Go through the lines below one by one and count those holding the string "will". Give the count alone.

— DATA SUPPLIED —
........

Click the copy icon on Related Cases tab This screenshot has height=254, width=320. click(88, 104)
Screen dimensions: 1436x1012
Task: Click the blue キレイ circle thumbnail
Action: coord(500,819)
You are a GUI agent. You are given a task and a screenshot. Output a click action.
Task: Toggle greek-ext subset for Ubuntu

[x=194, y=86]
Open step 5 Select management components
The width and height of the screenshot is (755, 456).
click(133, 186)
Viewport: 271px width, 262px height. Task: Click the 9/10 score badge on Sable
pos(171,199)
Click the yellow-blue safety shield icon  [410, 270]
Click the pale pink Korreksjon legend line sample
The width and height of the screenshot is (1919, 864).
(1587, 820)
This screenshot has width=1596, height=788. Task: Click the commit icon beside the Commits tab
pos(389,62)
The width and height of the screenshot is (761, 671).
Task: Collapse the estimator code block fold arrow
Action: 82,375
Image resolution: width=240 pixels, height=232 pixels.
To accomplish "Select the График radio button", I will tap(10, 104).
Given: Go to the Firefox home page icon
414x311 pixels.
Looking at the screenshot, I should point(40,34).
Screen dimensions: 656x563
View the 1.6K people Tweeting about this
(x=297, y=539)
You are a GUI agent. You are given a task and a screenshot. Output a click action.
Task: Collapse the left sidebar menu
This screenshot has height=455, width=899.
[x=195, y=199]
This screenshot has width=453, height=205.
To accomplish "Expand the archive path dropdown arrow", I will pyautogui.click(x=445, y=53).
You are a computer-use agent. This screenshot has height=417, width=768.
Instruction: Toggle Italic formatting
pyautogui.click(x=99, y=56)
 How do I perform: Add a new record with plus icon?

........

— SOLUTION FOR THIS EXERCISE —
2